**Apply what you read:**
**a.** In the essay about what a dog teaches its owner, what state was the dog's paw pad in the first time he scratched his paw?
**b.** Continue the essay about what a dog teaches its owner, starting right after its last paragraph.

**Extracted text:**
· · · · · · ·
He teaches me that I need to feed and hydrate myself because he needs to be fed and hydrated. I have to put my mask on first. Another true cliche.
He teaches me that Thomas and I are a great team. We ain’t perfect but it is a loving reminder that when he’s had too much or I have, the other is there to pick up the leash and give the other a break. It forces communication and a shared goal and that’s been nice to discover.
He teaches me that I can’t keep waiting for the other shoe to drop. The next bad thing. The next struggle. When he scratched his paw for the first time, and his paw pad was raw, I lost it. I couldn’t handle the idea that this nugget was in pain. Now, he never even blinked about it. I could poke and prod him and he would just stare at me and then lick my nose. He wasn’t in pain. I was projecting my worry onto him. I was catastrophizing. That’s no way to live. Always worrying that he’ll eat something. Get sick. Have diarrhea. Hurt himself or otherwise. He taught me to stop forecasting so much. What will be will be. I still worry like mad but I am able to appreciate our good days and good moments even more. He keeps teaching me that despite my obsessive thoughts and predictions; I’m not a fortune teller. I cannot predict the future so it’s better to appreciate what we have that's good right now.
And on my birthday he gave me something to look forward to on my day off from work. Him. As mentioned, I treat my birthday like my own personal New Year’s Eve/Rosh Hashanah. I look at the year that’s been and the one ahead and feel stuck at an existential crossroads. I feel like in order to evolve, I need to reconcile all that’s just transpired and it bums me the hell out. Not to mention not liking people accommodating me or putting themselves out in any way to please me. That causes me mad anxiety.
· · · · · · ·
**Given entries:**
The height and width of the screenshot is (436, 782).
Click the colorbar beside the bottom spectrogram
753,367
· · · · · · ·
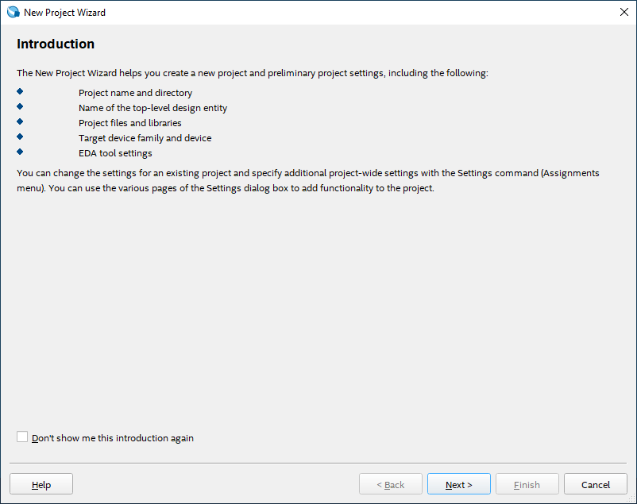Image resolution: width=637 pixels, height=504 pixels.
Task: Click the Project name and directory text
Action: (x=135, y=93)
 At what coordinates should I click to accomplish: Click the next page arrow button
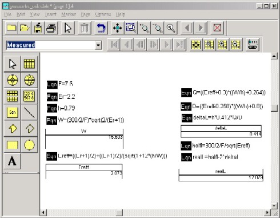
· · · · · · ·
**Numbered responses:**
**a.** It was raw.

**b.**
But not this year. I got to spend the day with the loves of my life doing simple things that 22-year-old Gab would have rolled her damn eyes at. We ate on my fave patio, Parlour. We hydrated properly. We played. We got Brisket an expensive long-ass bull dick treat and we watched him joyfully open his Pup Box. We walked through the Arboretum and we smelled the fresh air and were thankful for the beautifully bitter-sweet, almost-fall air of mid-September. We were happy and thankful and we weren’t beating up on ourselves because heads needed scratching and poop needed picking up. The monotonous routines are helping me remember I’m here. I’m needed. Even if it’s to shovel shit and that’s a really oddly satisfying feeling. I don’t need to be exceptional to have a place or be worthy of this existence.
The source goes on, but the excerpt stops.